5. Boost The Voices Of Women
Throw your weight behind women with eloquent perspectives about abortion and the right to reproductive control for women; your support lifts them up. Spread Jessica Wiliams' glorious explanation of why you can't take a fetus to court. Signal boost Rep. Jackie Speier's eloquent pro-choice speech in the House of Representatives. Share the speech of Lakshmi Puri, UN Women Deputy Executive Director, at a 2013 conference in which she stated the summation of the entire reproductive rights movement: "Let us envision a world where reproductive rights are protected, realized and guaranteed — and where women and girls have the means and autonomy to fully exercise those rights without fear of coercion, violence or harm."
And if you're going to share your own experience, be like Mark Ruffalo and talk about the women in your life who've experienced the trauma and horror of being on the "wrong side" of a reproductive law.
6. Educate Yourself On Female Biology
If you're going to work for the rights of women to control their own bodies, it's a good idea to know how those bodies work. What happens in the female body every month, how does an ovulation cycle or a fertilized egg's implantation work, and what happens in the process of a safe, legal abortion? You may not have looked at this since a casual glance in sex ed in high school, but it matters.
If you're going to try and act with authority on behalf of and beside women, you need to know what they're talking about; and you need to be able to bust your own myths. No, women do not have "ways to shut that whole thing down". Yes, illegal abortions are deeply risky, miserable processes and no woman should ever have to go through one. If there are any mysteries or doubts in your knowledge of female reproductive anatomy, get rid of them through research; educated advocates are awesome advocates.

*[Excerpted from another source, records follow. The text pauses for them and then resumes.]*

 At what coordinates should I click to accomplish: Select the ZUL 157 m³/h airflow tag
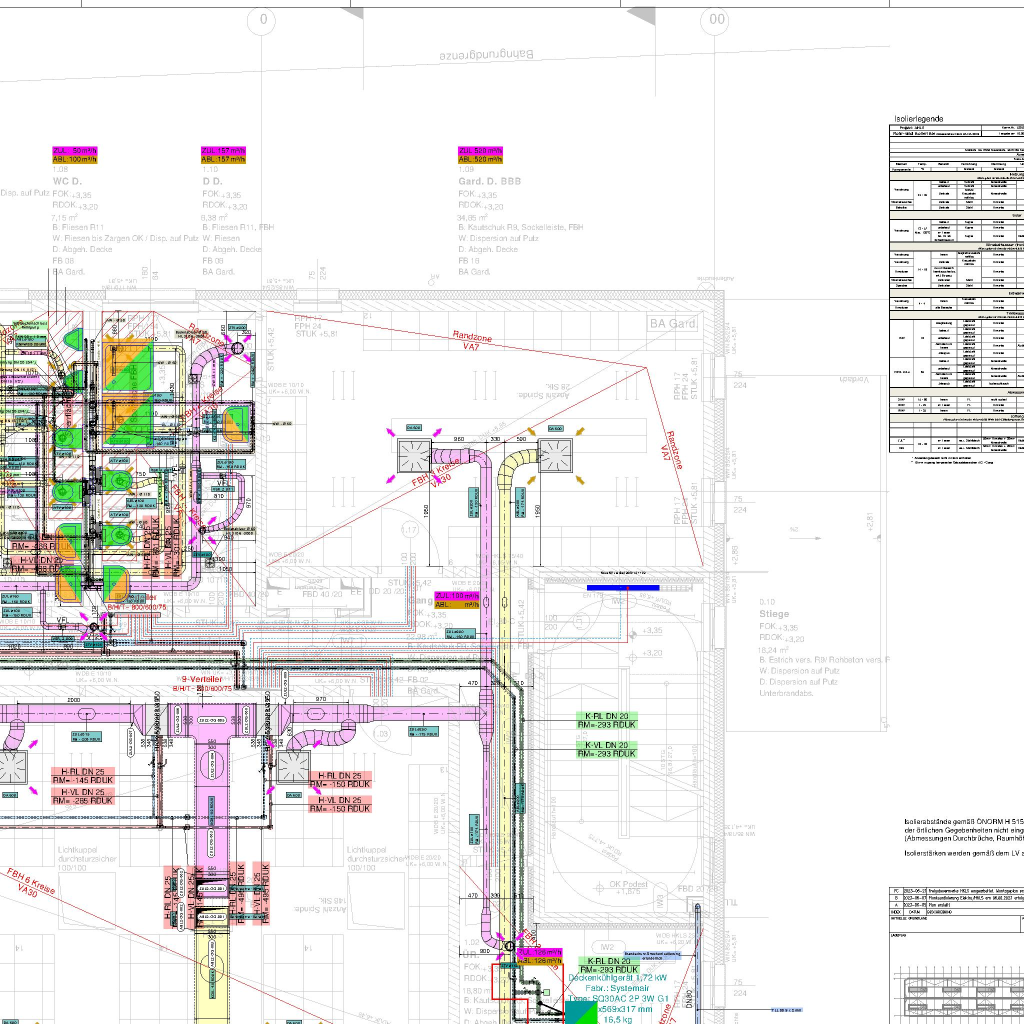pos(223,150)
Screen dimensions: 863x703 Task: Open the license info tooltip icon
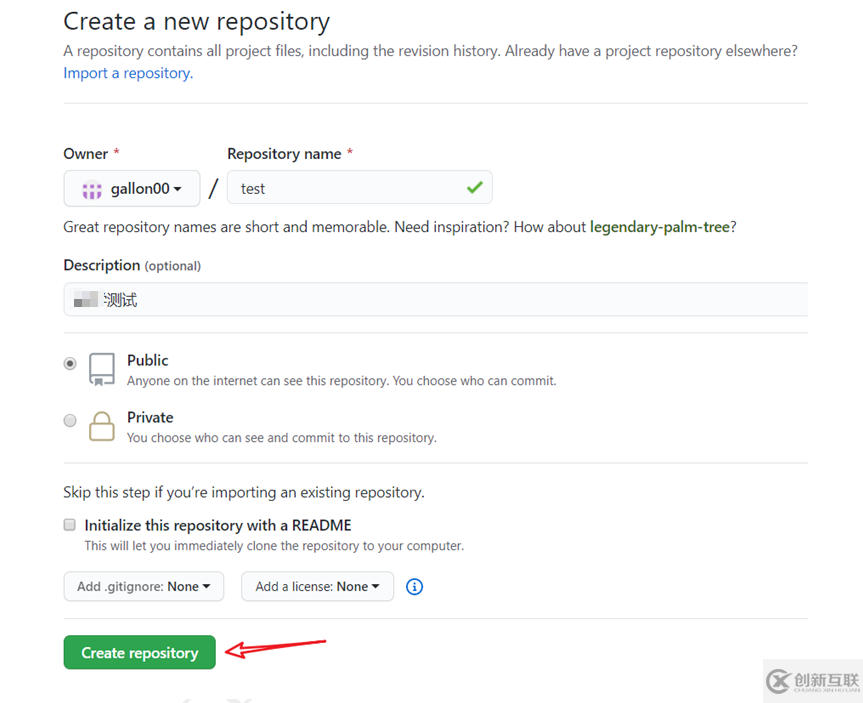coord(414,587)
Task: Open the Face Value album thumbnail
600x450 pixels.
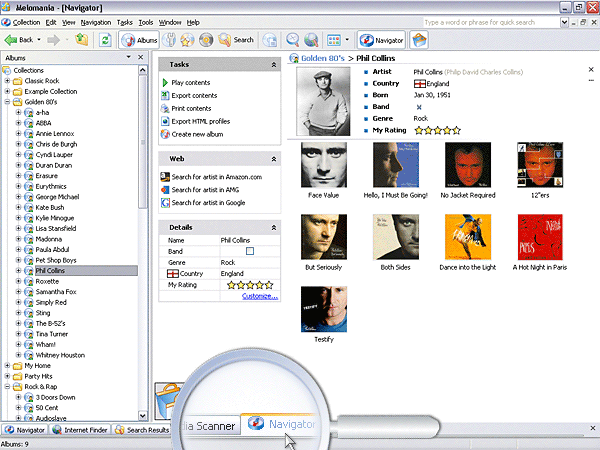Action: coord(323,165)
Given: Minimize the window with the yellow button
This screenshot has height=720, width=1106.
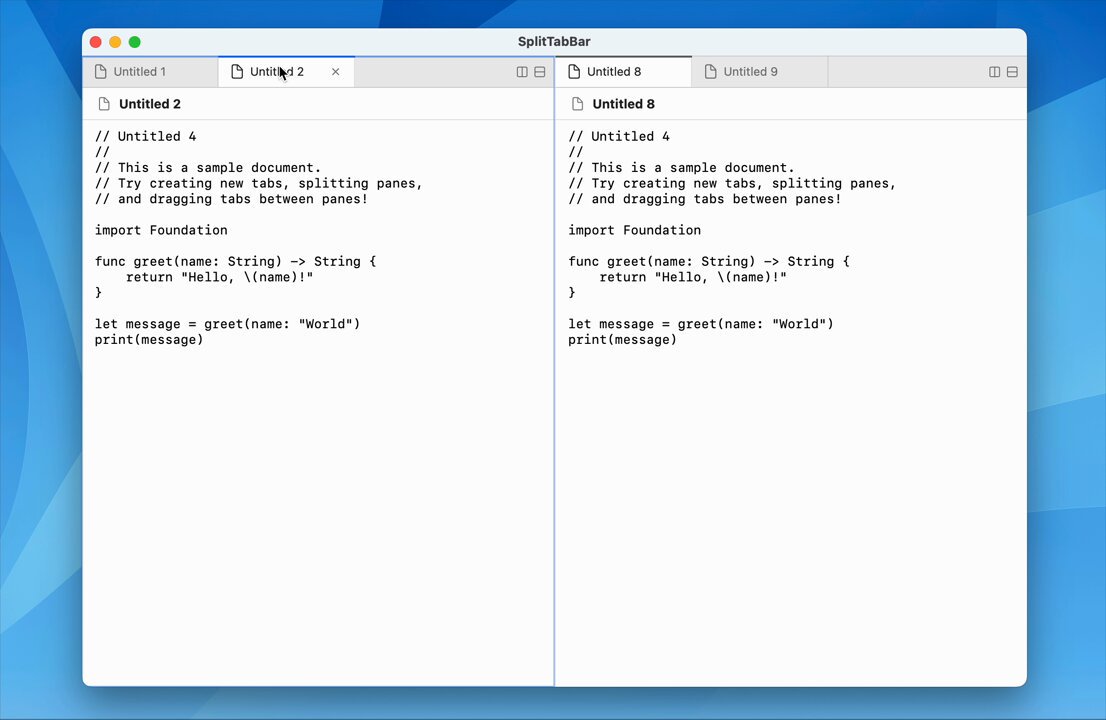Looking at the screenshot, I should point(115,42).
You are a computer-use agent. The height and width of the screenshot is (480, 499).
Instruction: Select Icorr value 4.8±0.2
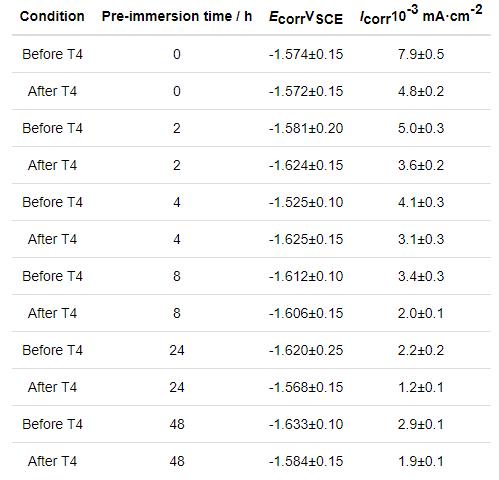[421, 91]
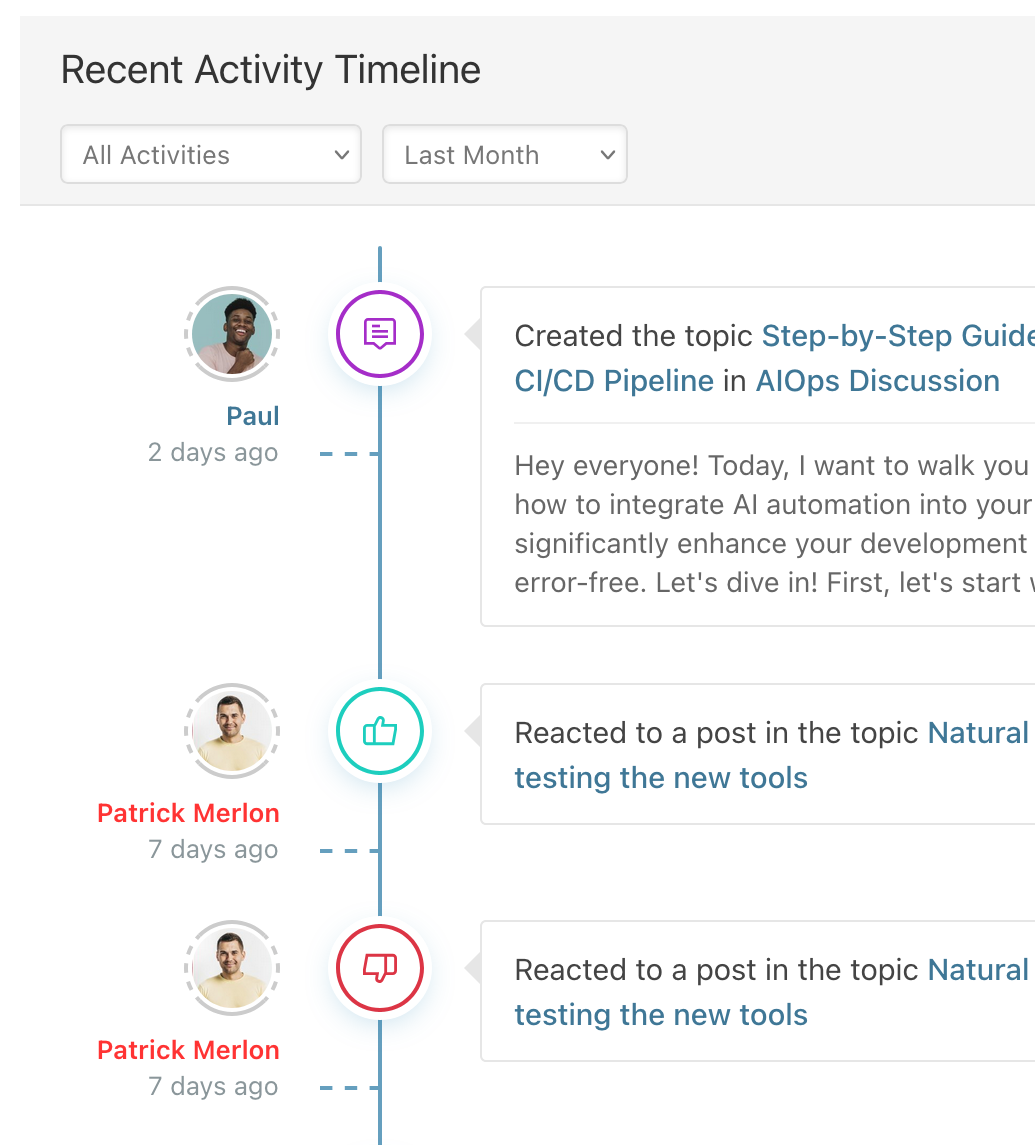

7. ... And Educate Other Men
If you hear other people, particularly men, talking nonsense about abortion, women's bodies, or the processes of pregnancy, shut them down. Men should talk about this stuff too, with knowledge and openness, and not let each other perpetuate anything incorrect or unsubstantiated.
There's a male split issue here that's relevant, too: according to the Daily Beast in 2010, pro-life male voices were common in American discourse, while pro-choice male voices were sometimes more difficult to find. Adding your voice to the crowd is a matter of scale. As Seth Millstein wrote on the topic for Bustle in 2014, this raises its own difficulties. "I cringe reflexively at the idea of women being dependent on men, even if it’s to obtain a larger political goal that advances women’s independence in the long run. It just reeks of 'knight-and-shining-armor'-ism, and that’s in direct opposition to most feminist values," he wrote. "But as with any social cause, this fight is ultimately about changing minds, and the more allies you have on your side, the more minds you’re going to change."
8. Don't Be Shy To Show Your Fighting Spirit
As Women's Health pointed out in March 2016, sometimes male pro-choice believers think it's good enough to offer their agreement and then stay out of it. In reality, we need more help. Support can come in many forms, from going to marches to signing petitions to being vocal in public. "They're half the cause, but they're sitting out the battle," lamented Caitlin Abbers for the magazine, and it's a fair point. Part of being involved in this issue is understanding its urgency and the rage behind it, and the necessity for in-depth, serious political action, whether it's discussing it with friends, going grass roots, taking advantage of a public platform like Udonis Haslem or John Stamos, listening to female friends and activists, showing up to landmark Supreme Court rulings, or keeping people updated by spreading NPR's summary of law and abortion rights.
We really do need you, and will welcome your support. Declare your beliefs and see where it takes you.